Loading Zone

Photograph by Katrina Van Winkle

Arts and Craft: The cast of ‘Dinner with Friends’: at top, David Lear; middle, from left: Jan Freifeld, Cynthia Abrams, Clark Miller, and Al Liner; bottom: Christina O’Reilly and Corisa Aaronson.

In the Zone

In Loading Zone, actors are doin’ it for themselves

By Davina Baum

Corisa Aaronson is sitting in one corner of a small room in the Lincoln Arts Center, stretching her limbs and emitting deep, yogalike ha’s. Clark Miller is pacing about the room, looking slightly worried. David Lear–wiry and monklike in a skullcap–is tasked, as director, with getting his actors motivated this evening. He has Miller and another actor, Jan Freifeld, engage in a warmup exercise that involves them trading barbs.

The first run is stilted, awkward. Lear stops them, pushing them to get into character. The second run is more naturalistic; the two are riffing off the characters they are playing in the Donald Margulies play Dinner with Friends, taking digs at each other about their relationships with their wives. It’s clear they know their alter egos pretty deeply.
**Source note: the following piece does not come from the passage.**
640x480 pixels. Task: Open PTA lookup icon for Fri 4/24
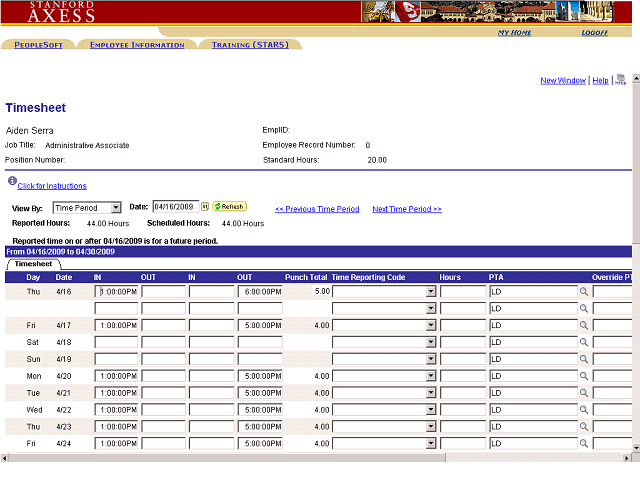point(584,444)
Next, Aaronson and Cynthia Abrams perform the exercise. Lear is clearly happy with the results, and he gets Aaronson and Miller started on Scene 2, Act I, in which Miller, playing Tom, surprises his wife, Beth (played by Aaronson), at home after her return from a dinner party with their best friends. Tom realizes that Beth has told their friends about their breakup, something he had wanted them to do together.

The actors work and rework their lines, with Lear stopping them, working through the emotions, studying their gestures, their timing, their voices. After two hours, they’ve made it through about half the scene.

As Al Liner, the show’s stage manager, puts it: “There is no end result; it’s all about the process.”

Loading Zone is Corisa Aaronson, Cynthia Abrams, Christina O’Reilly, David Lear, and Al Liner. Jan Freifeld and Clark Miller are joining the group for this production. The group emerged from Aaronson, Lear, and Liner working together at Studio Be, Lennie Dean’s now-defunct theatrical studio and acting school. The impulse to perfect their craft has kept the group together almost three years, workshopping two days a week. The performance of Dinner with Friends–running Nov. 7 through Dec. 13–is presented almost as a side thought.

“About a year ago,” Lear says, sitting with Aaronson, O’Reilly, Liner, and me at Wolf’s Coffee in downtown Santa Rosa, “Corisa came in with Dinner with Friends, and I thought that it was a great piece to work on in the shop. . . . We worked on it off and on for a year and one night Al said we should do this [for the public]. It’s not like we took this play on to present it to the public, not at all; that’s not the focus. It emerged out of our work with it.”

The players are so intensely involved in working their craft, it seems to come as a surprise to them that an audience may have an interest in looking in. But, as O’Reilly notes, “Performing is craft also, because you don’t know what you’ve done or what you’ve got until you perform. It’s a chance to take all the work that we’ve done and put it in front of an audience and see how deep it goes and what the effect is.”

A smart audience will want to look in on this craftcentric group. In this rehearsal–a full month before the play goes up–the actors immediately draw their audience (me, as well as Liner, Freifeld, Abrams, and O’Reilly, sitting on the side) in. Their characters, Tom and Beth, are truly alive–emotional beings, separate from Aaronson and Miller’s real lives.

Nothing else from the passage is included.